Note that:
$$\begin{align}
&\max(S_T^1,S_T^2)=S_T^2+\max(S_T^1-S_T^2,0)
\\
&\min(S_T^1,S_T^2)=S_T^2-\max(S_T^2-S_T^1,0)
\end{align}$$
Terms of the form $\max(S_T^i-S_T^j,0)$ can be evaluated with the Margrabe’s formula in a Black-Scholes framework.

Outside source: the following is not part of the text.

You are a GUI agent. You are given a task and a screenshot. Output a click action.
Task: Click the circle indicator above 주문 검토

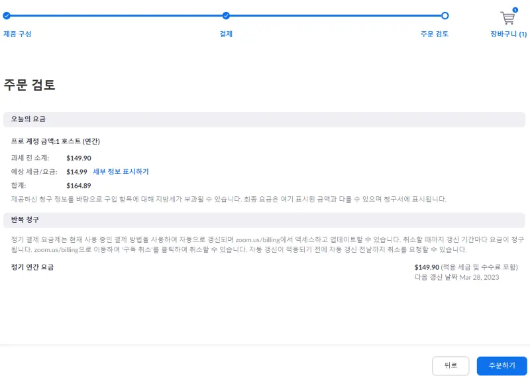coord(444,15)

Regarding the change of numéraire, I give a sketch of how one would proceed. Letting $\xi_T$ be the payoff at $T$, we have in all generality, with $B_T$ the money market account:
$$\begin{align}
E^\mathcal{Q}\left(\frac{\xi_T}{B_T}\right)&=E^\mathcal{S}\left(\frac{B_TS_0}{B_0S_T}\frac{\xi_T}{B_T}\right)
\\
&=S_0E^\mathcal{S}\left(\frac{\xi_T}{S_T}\right)
\end{align}$$
where $\mathcal{Q}$ is the risk-neutral measure, with the money market account as numéraire, and $\mathcal{S}$ the measure with the stock price as numéraire (note that $B_0=1$). Here, $\xi_T=\max(S_T^i-S_T^j,0)$ hence if you choose $S^j$ as numéraire you get:
$$E^\mathcal{Q}\left(\frac{\xi_T}{B_T}\right)=S_0^jE^{\mathcal{S}^j}\left(\max\left(\frac{S_T^i}{S_T^j}-1,0\right)\right)$$
The ratio $S^i/S^j$ will be lognormally distributed in a Black-Scholes framework. Keep in mind you need to ensure the ratio is martingale, as any traded asset rebased by a numéraire is a martingale under the measure associated to that numéraire. For that, you have to apply Itô’s Lemma to the ratio and define the Brownian Motion $W^{\mathcal{S}^j}_t=W^\mathcal{Q}_t+\theta_t$ by setting $\theta_t$ such that $S^i/S^j$ has no drift.